Her Lebanese mother taught her to always show up with a plate of homemade food. So, when Stephens moved to Philly in late 2020 and began making friends, she would arrive at their COVID-safe parties with a big bowl of her smooth, luscious hummus.

“People would come up to me throughout the party [and ask], ‘Are you the hummus girl?’” Stephen recalled. “And the name kind of just stuck — I became known as the hummus girl, unofficially.”

Six years later, Stephen is — officially — Philly Hummus Girl, thanks to her widely popular passion project, which she operates out of Culinary Collective commercial kitchens. PHG offers a monthly takeout menu, featuring Lebanese and Middle Eastern mezze, sold in person at farmers markets and online — her most popular dishes include date-syrup brisket hummus, dill pickle labneh dip, smoky-sweet muhummara. Her menu also features inventive dishes like duck shawarma, pumpkin kibbeh, and braised lamb shoulder on focaccia available only for online ordering every other Tuesday and Thursday for pickup and delivery within the Philadelphia area.

Though Stephen, the 29-year-old Italian Market-resident, had been making food for friends, it wasn’t until 2024 that she decided to take her mezze operation in a commercial direction, sharing her Lebanese culture with Philadelphians. “Every single Lebanese dish is a labor of love, and to make that accessible [to Philadelphians] is very important to me,” she said.

The latter months of that year were difficult for Stephen. After the Hamas attack on Israel on October 7, and the subsequent Israeli bombardment of Gaza and southern Lebanon, she wanted to find a way to help her Lebanese community abroad. “It was a lot to wake up every single morning [to] not check the news [but] check my messages to see if my family was OK, to see if places that I grew up going to were still there — did they still exist — and go back to work,” she said. Stephen “realized this is my moment to take this little passion project and turn it into something that’s actually impactful and meaningful.”

In October, she began Philly Hummus Girl with mezze dishes for charity, raising money for the Lebanese Red Cross. (She recently hosted another fundraising menu for Lebanon, spurred by the current conflict overseas, featuring hummus, baba ganoush, za’atar manoushe with foccacia from Christina Lower of @bakebakephilly, and more.)

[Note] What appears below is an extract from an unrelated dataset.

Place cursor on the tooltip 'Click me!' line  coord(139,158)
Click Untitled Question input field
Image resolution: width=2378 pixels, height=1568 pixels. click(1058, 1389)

When she was laid off from her marketing job a month later, Stephen launched Philly Hummus Girl full-time out of her rowhome near the Italian Market. Soon, she booked a 120-person wedding gig and realized she needed a commercial kitchen. In 2025, Philly Hummus Girl found its home at Culinary Collective.

Stephen’s recipes are influenced by her international background and multi-hyphenate identity: she’s Lebanese and Black, born in Bethlehem, Pa.; grew up in Dubai; lived in Lancaster, Pa.; moved back to Dubai then to Macon, Ga., and briefly Pittsburgh, before settling down in Philadelphia.

Take her date-syrup brisket hummus, for example: it’s reflection of her transition from Dubai, where she loved eating doughnut balls coated in date syrup, to college in Macon, where she fell in love with Southern-style brisket. “We have hummus bil lahme, which is lamb or beef on top of hummus ... I felt like let’s have brisket on it,” she said. “And you always see pomegranate-glazed lamb, so [I thought] why hasn’t anyone tried dates?”

“You’ll find the traditional [on the menu], but there’s always going to be one or two things where it’s like, yeah, that’s Miranda,” she said.

Stephen is working towards her ultimate goal: a neighborhood cafe and market that will be the hub for all things Lebanese in Philly, named after her late grandfather, Frederick Jabbour Stephen, who owned Mediterranean restaurants in the Lehigh Valley in the 70s.

She envisions a brick-and-mortar for Philadelphians to enjoy her colorful mezzes and creative dishes and a third place for local Arabs to find a bit of home in Philly.

“Philly Hummus Girl is a love letter to Philly because this is a city that has embraced me,” she said.